取り残された大人4人をそれぞれ、宗教画を背景に1人ずつあおり気味のカットで映し、最後は俯瞰気味で背景の宗教画が大きく写るカットで幕。
カメラワークといい無言といい、何とも不気味な雰囲気の漂うラストシーンになりました。
特に、これまで本性の見えなかったゲル法皇が、非常に不気味な感じに。雲を掴むようなやり取りを、カメラワークで不気味に見せていくという演出も面白かったです。
ところで、ラストカットの宗教画は、右側が仏教・ヒンズー教系、真ん中がキリスト教系というのはわかるのですが、左側はどういうモチーフとイメージなのでしょう。どうも人の顔(仮面?)が真ん中に大きく描かれているのですが、他は幾何学模様で、ピンと来ません。ローカライズの問題があるので、左側に関してはこれといったモチーフは無いのかもしれませんが。
〔前半のボトルショー的珍道中→中盤のアクションスペクタクル→後半の不穏な伏線と不気味な会見〕
とシチュエーションを変えながら展開する中身の詰まった3部構成で、非常に面白かったです。特にラストの、今回の流れから(数分前にはマスク大尉が空を飛んでいた)、思いもかけない不気味な空気に持っていったのは良かった。

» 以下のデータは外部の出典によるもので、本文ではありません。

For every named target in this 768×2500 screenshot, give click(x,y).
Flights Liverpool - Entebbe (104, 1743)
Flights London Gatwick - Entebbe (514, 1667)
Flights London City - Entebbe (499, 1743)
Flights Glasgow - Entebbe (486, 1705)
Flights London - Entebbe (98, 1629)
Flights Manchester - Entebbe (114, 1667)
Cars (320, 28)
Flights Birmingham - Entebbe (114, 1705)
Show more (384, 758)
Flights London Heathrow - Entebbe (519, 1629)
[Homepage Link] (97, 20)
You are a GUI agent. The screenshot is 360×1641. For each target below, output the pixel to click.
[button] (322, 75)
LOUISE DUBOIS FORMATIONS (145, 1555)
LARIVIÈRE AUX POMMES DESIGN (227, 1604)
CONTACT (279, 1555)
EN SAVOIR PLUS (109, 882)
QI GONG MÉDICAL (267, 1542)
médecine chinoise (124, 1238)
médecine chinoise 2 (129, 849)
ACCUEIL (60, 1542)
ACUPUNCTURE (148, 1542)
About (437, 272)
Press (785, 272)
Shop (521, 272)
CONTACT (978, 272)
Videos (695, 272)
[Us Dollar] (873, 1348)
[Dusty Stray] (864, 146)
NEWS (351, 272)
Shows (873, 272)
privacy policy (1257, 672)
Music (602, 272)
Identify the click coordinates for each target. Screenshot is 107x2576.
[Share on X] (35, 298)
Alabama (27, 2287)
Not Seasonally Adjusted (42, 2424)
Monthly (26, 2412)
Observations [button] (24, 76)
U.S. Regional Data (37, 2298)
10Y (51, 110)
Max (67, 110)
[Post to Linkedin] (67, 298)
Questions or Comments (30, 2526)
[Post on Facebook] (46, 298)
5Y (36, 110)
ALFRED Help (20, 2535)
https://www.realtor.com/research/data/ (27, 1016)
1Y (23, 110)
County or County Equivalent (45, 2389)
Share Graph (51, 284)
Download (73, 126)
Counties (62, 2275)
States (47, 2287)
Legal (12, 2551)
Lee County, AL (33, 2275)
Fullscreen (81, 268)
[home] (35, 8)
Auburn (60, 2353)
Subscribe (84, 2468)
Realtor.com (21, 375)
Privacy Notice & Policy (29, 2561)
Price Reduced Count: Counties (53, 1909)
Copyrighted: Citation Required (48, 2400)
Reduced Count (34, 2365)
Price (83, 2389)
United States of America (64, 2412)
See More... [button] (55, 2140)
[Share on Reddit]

直接死人が出ているわけでも悲惨な事が起きているわけでもないだけに、いっそう場の気持ち悪さが見ていて不安を募らせます。
次回、ベッカー大尉大暴れ? そして予告のベルリがえらく調子に乗っているけど大丈夫か?! それとも不在の「天才」への嫌がらせなのかっ?!
なお次回はアニメ『進撃の巨人』の監督である 荒木哲郎氏が、自ら売り込んで絵コンテを担当したとの事。
〔[ガンダム Gのレコンギスタ]富野監督が絶賛 「進撃の巨人」監督参戦の裏側/マイナビニュース〕
ハードな駄目出しには逸話の多い富野監督ですが、「絵コンテを書いて、富野監督に渡すと、100枚以上の付せんが張られて返ってきたという。」ってそれだけ真面目に打ち返してくれているという事であり、これはたまらない体験だったろうなぁ……。